All I Want For 2023 Is A Fed Pivot
In late 2018, the US stock market declined swiftly from October 2018 to December 24, 2018. The S&P 500 fell by almost 20%. An unexpected rate hike by the Federal Reserve triggered the broad-based selling.
Thankfully, President Trump spent 2018 Christmas Eve trashing the Fed on social media. Ultimately, the FED immediately pivoted away from the hawkish stance, and by February 2019, we had significantly recovered market losses.
In 2022, the S&P 500 went considerably lower again due to the FED's actions. The FED has steadily and rapidly raised interest rates. Further, they have indicated additional rate hikes and a continued hawkish stance until inflation is under control.
How long will it take to get inflation under control?
With so many factors at bay, people can only guess how long it will take for the FED to indicate that they are comfortable with the level of inflation. It takes time to see the effects of an interest rate rise. Data is lagging.
The uncertainty and lack of clarity continue to frustrate investors.
Don't Predict the Future. Plan for it
I believe a sharp decline in the S&P 500 would trigger a dovish response by the FED—a move to stabilize the markets, like in 2018.
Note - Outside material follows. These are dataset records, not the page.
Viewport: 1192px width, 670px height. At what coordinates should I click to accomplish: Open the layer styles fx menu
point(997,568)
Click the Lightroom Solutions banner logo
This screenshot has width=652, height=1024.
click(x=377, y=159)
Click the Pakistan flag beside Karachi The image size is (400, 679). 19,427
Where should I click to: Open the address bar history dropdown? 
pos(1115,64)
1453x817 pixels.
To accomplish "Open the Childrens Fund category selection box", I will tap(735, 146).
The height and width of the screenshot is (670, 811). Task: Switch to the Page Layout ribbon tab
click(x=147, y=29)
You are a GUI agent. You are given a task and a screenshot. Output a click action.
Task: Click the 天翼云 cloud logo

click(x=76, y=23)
But, of course, when the FED may act favorably is a mystery. No one can predict.
In the meantime, investors should be prepared. Review your accounts. Investments should be aligned with your goals. If you are in the accumulating phase, contributions to accounts should continue.
Embrace the decline as an opportunity to build positions in companies you love at these levels.
For most of you, think long-term. This, too, shall pass. Hang in there.
Remember, we could catch some surprising news if the market gets too out of control.